Katie Mendoza, an attorney for the school police union, and school police Sgt. David Furtado underscored the importance of paying school police officers in order to meet state requirements. Mendoza referred to school police as the only “high-risk group” on a school’s campus.
“When we hire new hires, we let them know, ‘Your job is to be that warrior,’ ” Furtado said. “I want, protecting my child, that warrior. I don’t want the least money can buy. I don’t want what average money can buy. I want the best. We should be the department that everybody is seeking to be at.”
As recently as 2022, figures from Florida’s Department of Law Enforcement showed that the school police department was ranked last across Palm Beach County’s 22 police departments in starting pay. It was $45,912.

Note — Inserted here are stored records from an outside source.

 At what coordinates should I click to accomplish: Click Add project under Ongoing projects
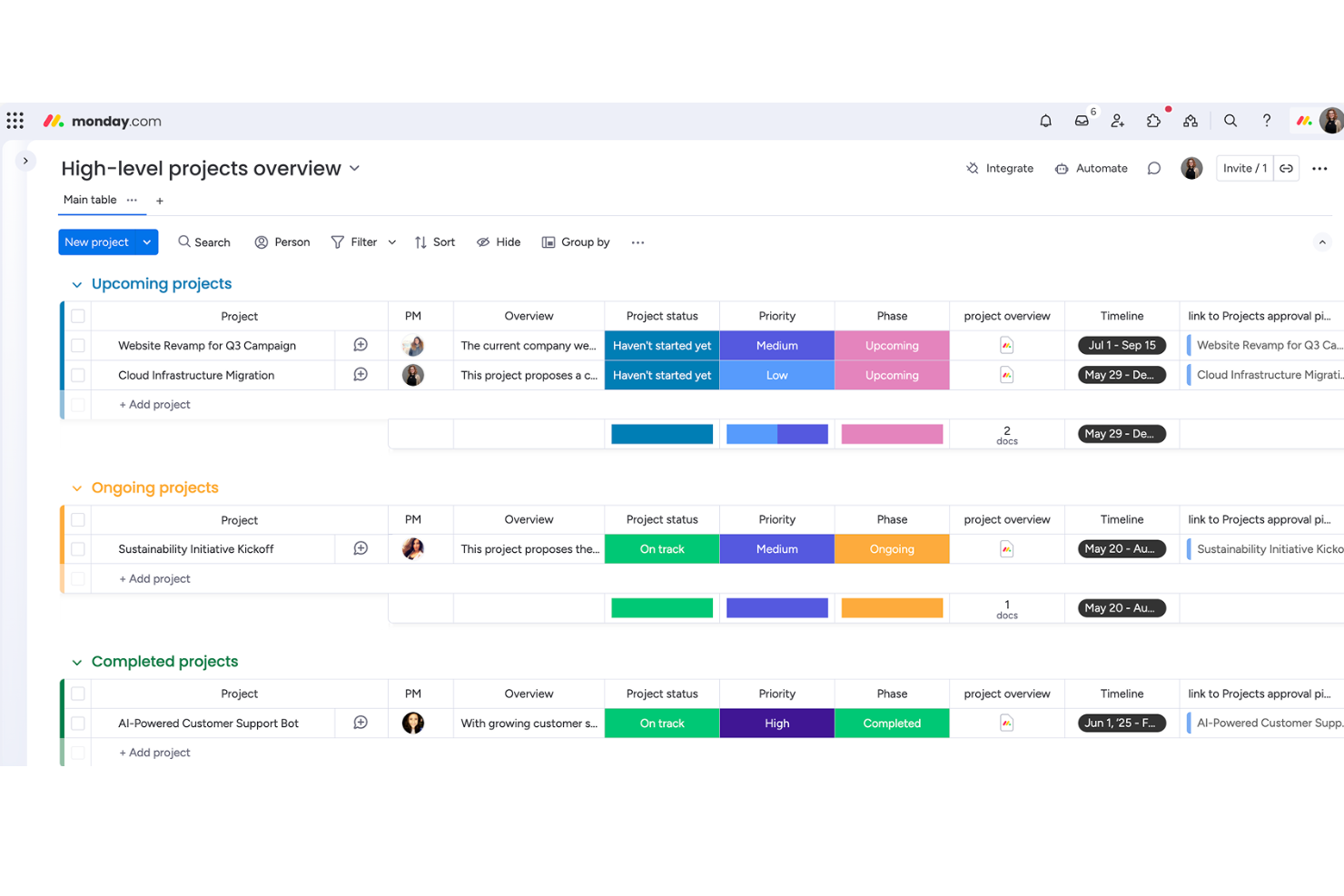click(154, 578)
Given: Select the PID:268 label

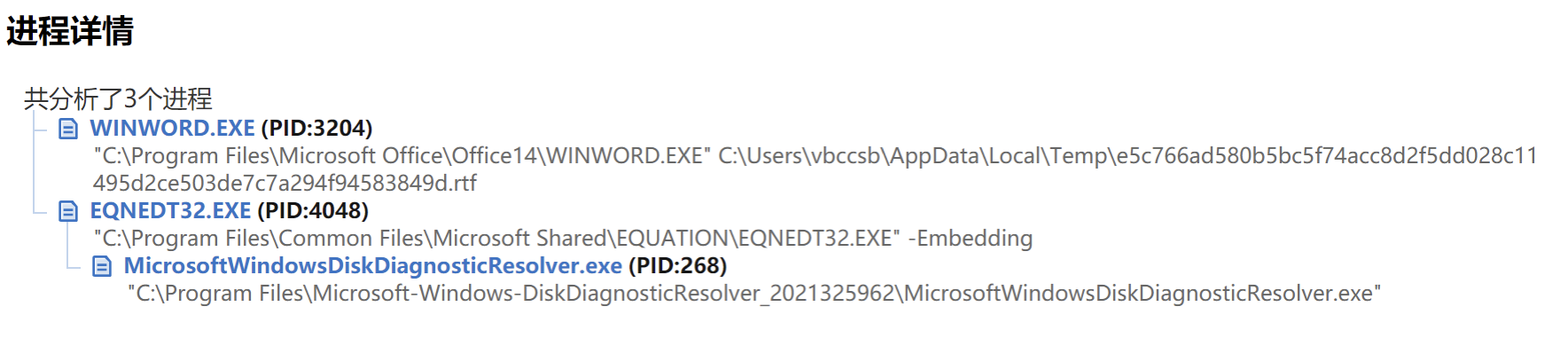Looking at the screenshot, I should [x=677, y=266].
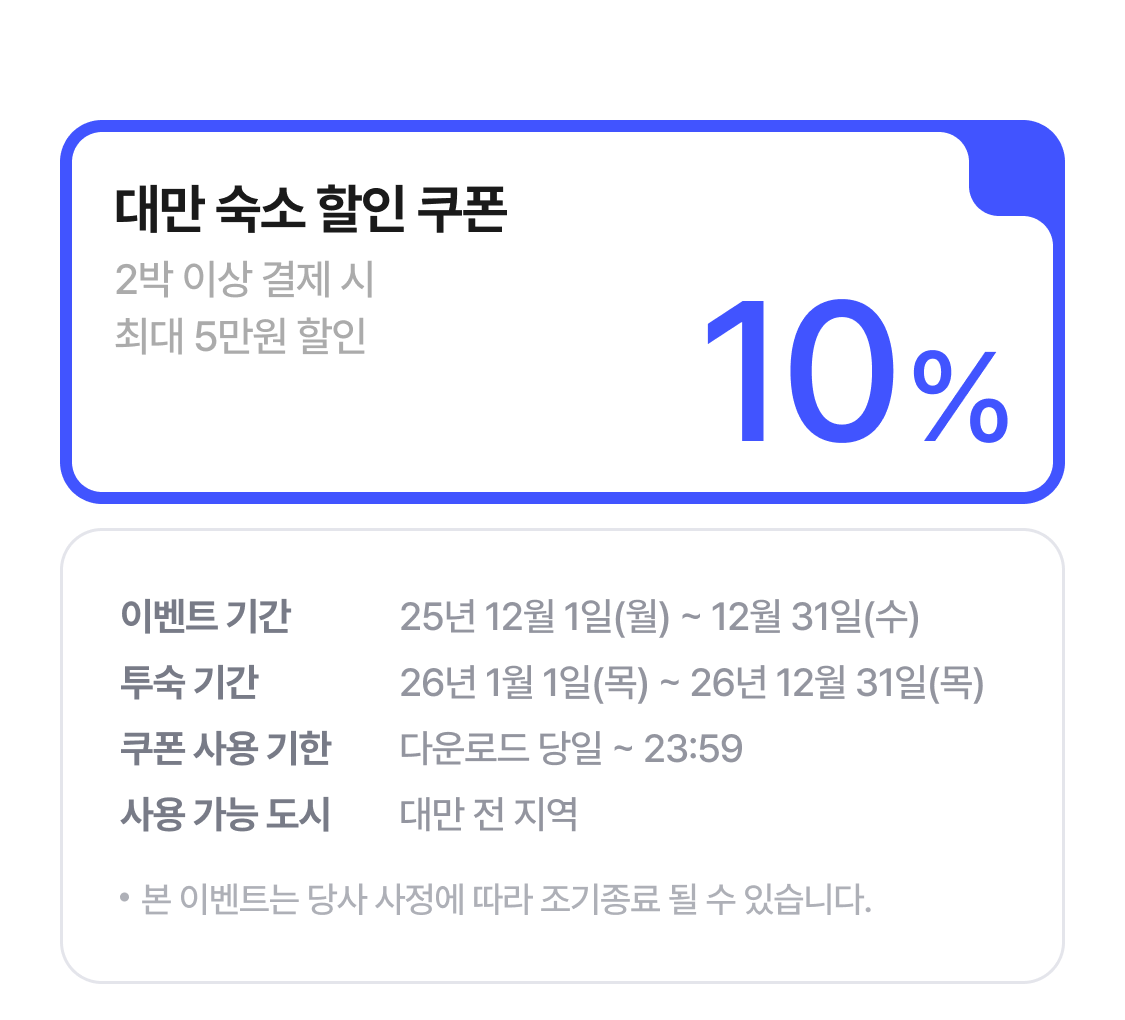The image size is (1125, 1020).
Task: Click the event end date "12월 31일(수)"
Action: 814,618
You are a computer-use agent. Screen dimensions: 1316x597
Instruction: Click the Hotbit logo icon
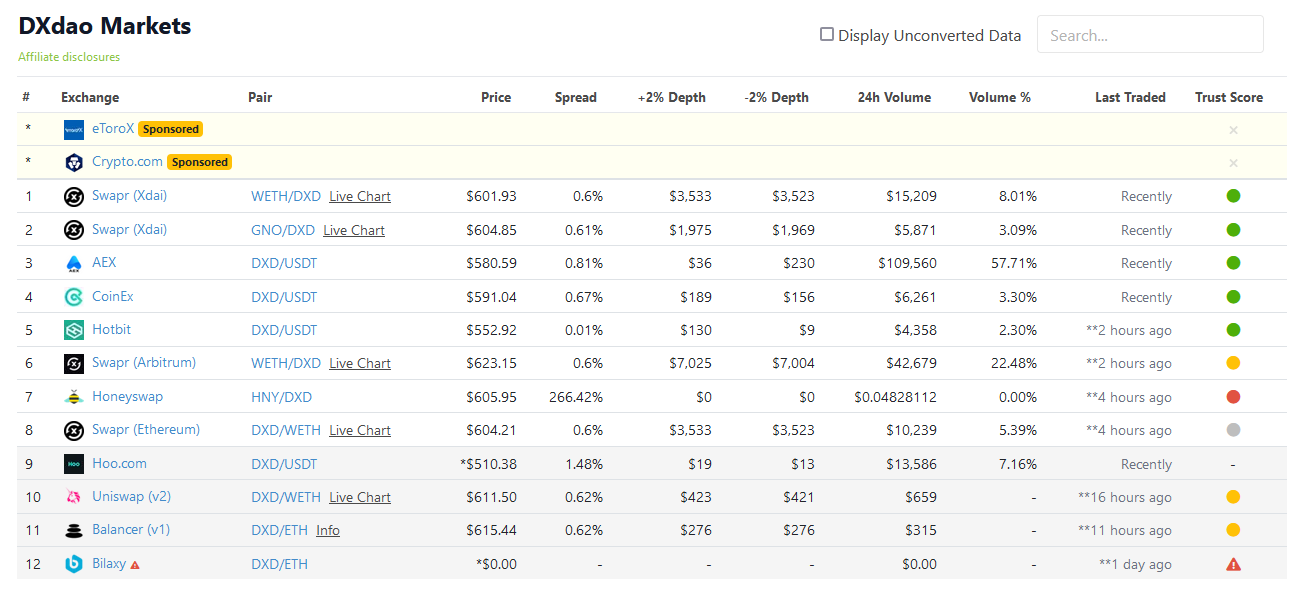(x=73, y=330)
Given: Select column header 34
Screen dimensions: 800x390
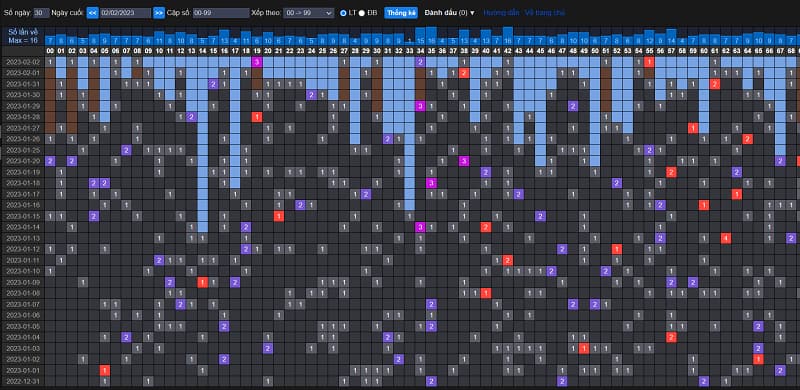Looking at the screenshot, I should (420, 51).
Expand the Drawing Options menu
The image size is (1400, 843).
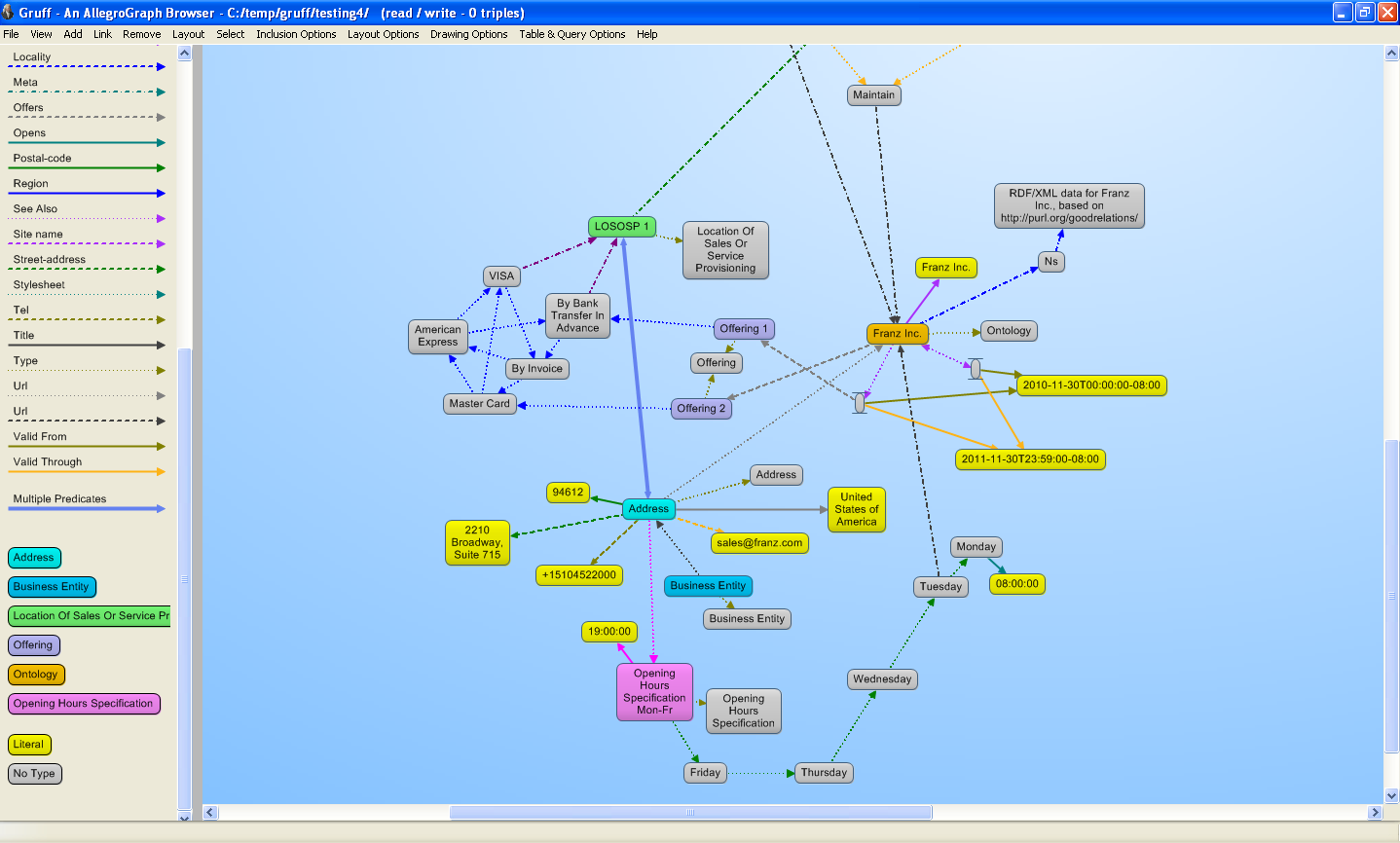468,34
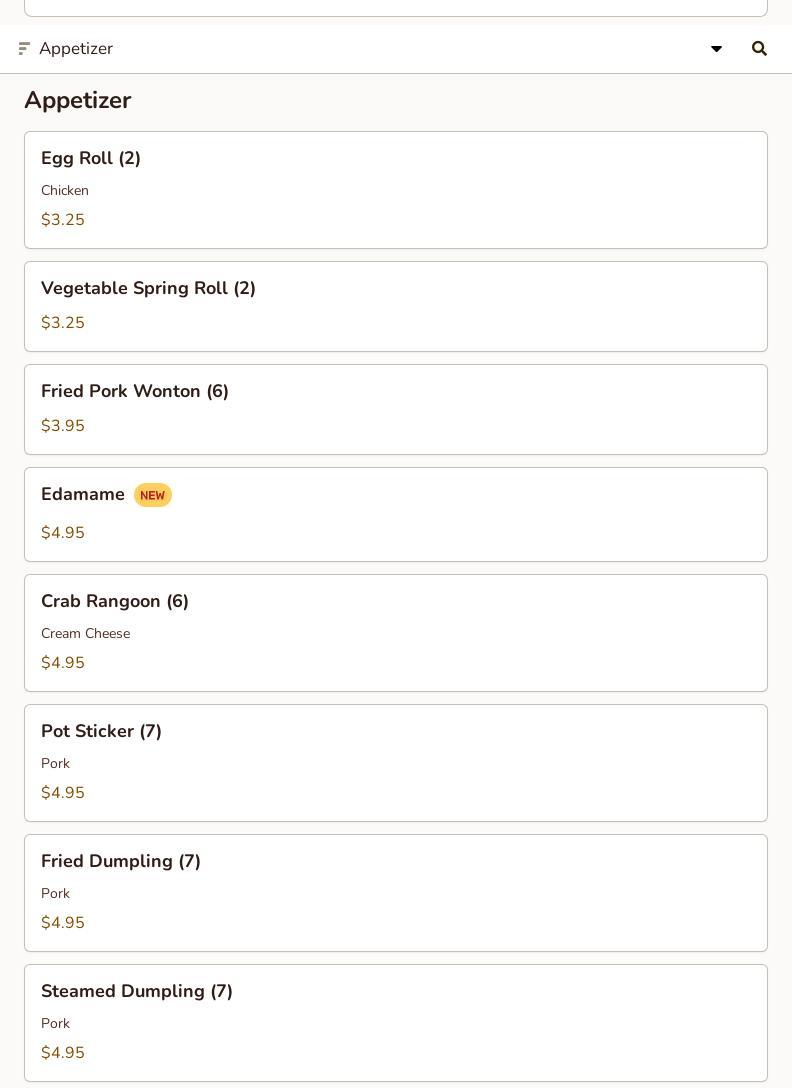Click the Chicken description under Egg Roll
Screen dimensions: 792x1088
[x=65, y=190]
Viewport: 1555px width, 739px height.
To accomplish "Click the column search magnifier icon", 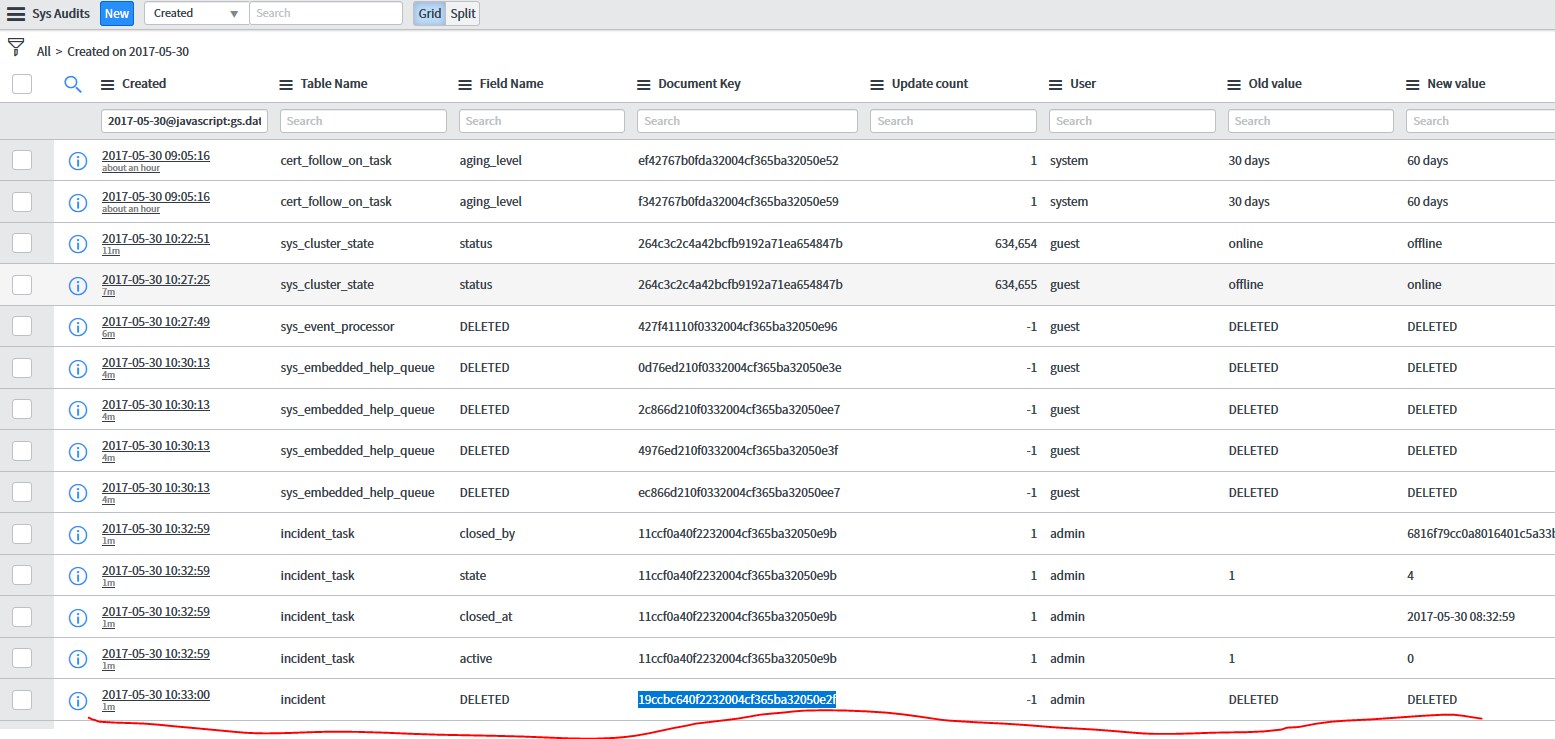I will [x=72, y=84].
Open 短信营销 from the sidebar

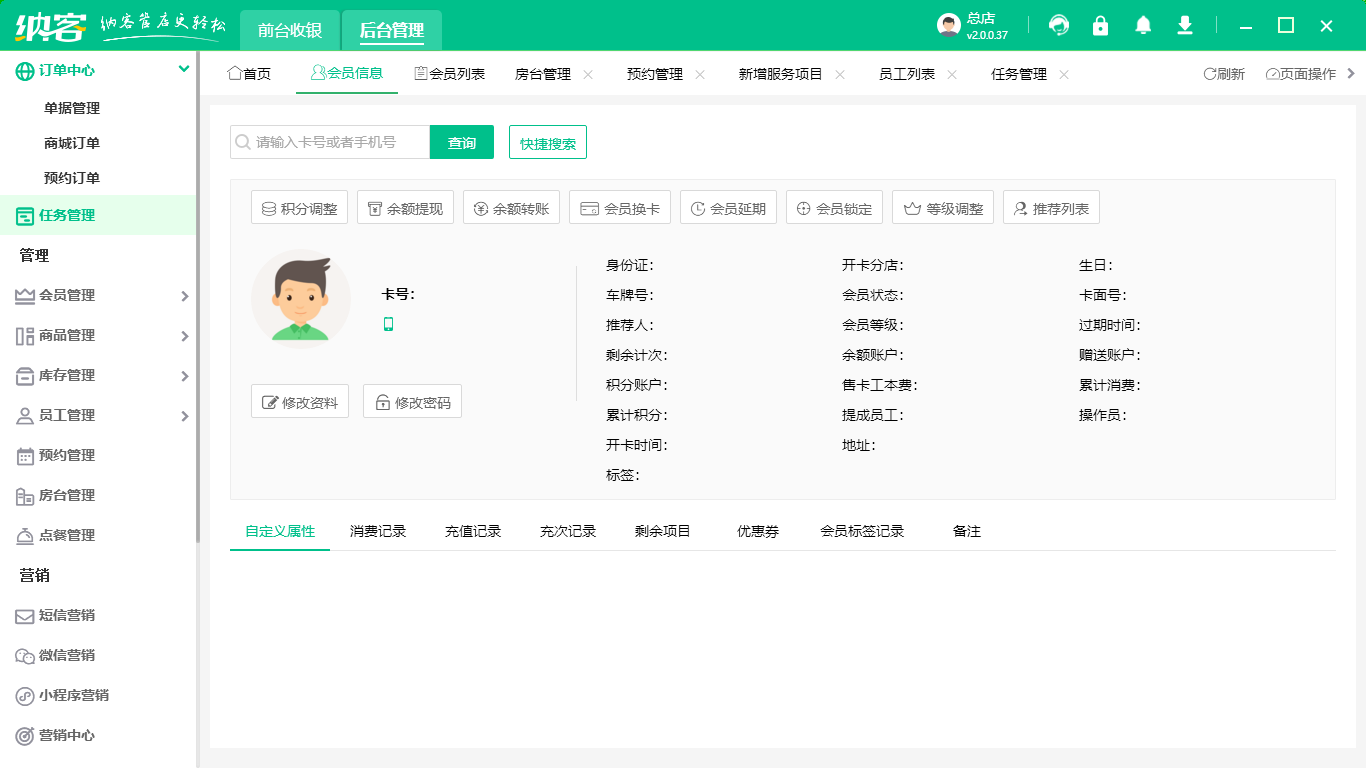tap(66, 616)
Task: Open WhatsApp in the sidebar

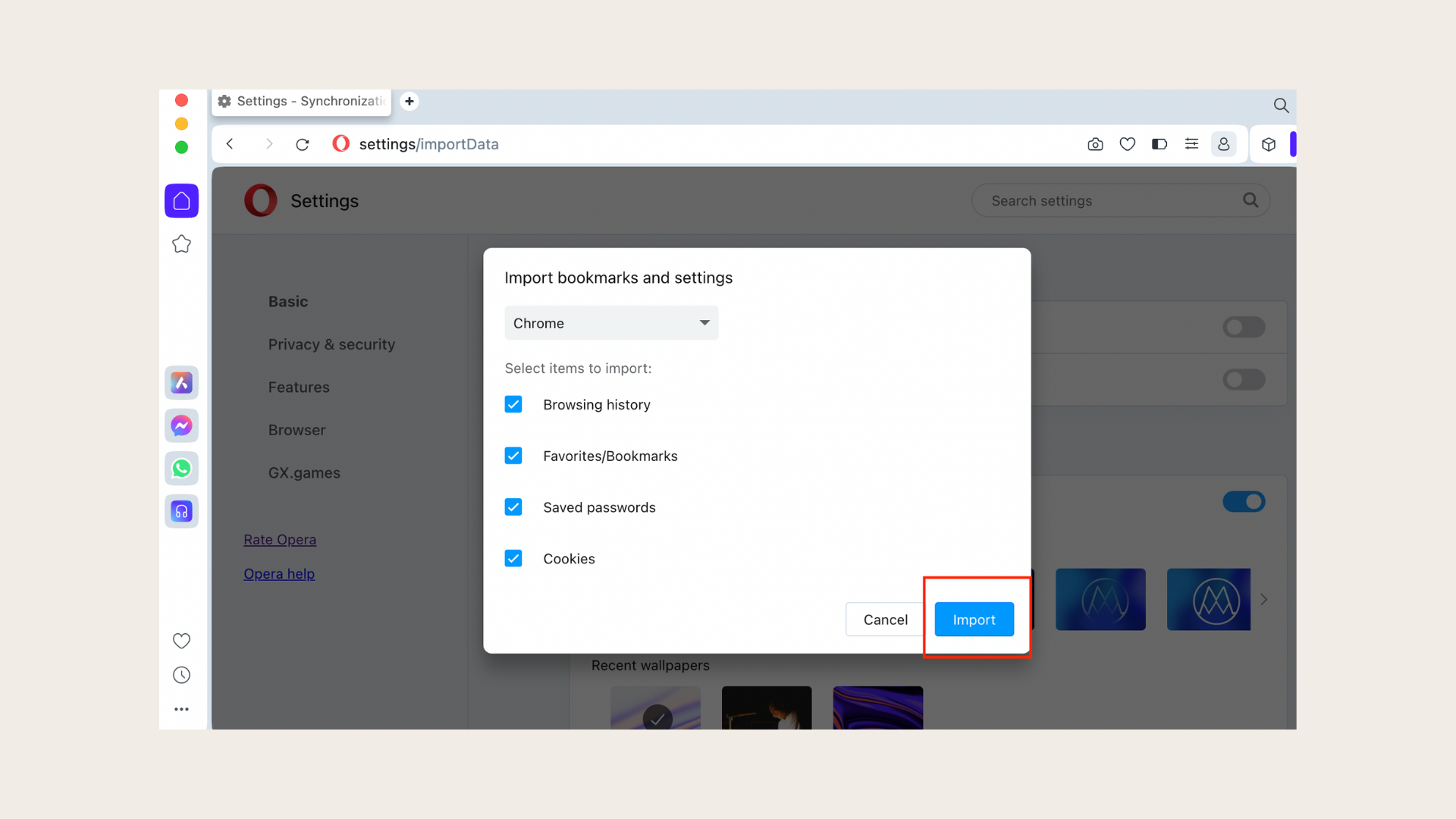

But school police pay has improved dramatically since 2022: Officers got 5% raises in 2022 and 7% last year, and the starting salary has increased to attract new employees.
The minimum salary for a school police officer in 2023 averaged $64,160 per year, according to figures provided by FDLE, resulting in the school police department ranking 10th in the county last year.
Chief of School Police Sarah Mooney, who is on the bargaining team on behalf of the school district, said Wednesday that the 5% raise will be enough to attract new officers and keep existing employees.
“At this point, I think the 5% is adequate,” she said. A 7.5% increase “is not mandatory to keep our heads above water.”
Now the school district and PBA’s attorneys will draft an agreement using the school board’s decisions. While Wednesday’s hearing handled the union’s 2024 agreement, members from both sides will have to return to the table soon to discuss the 2025 contract.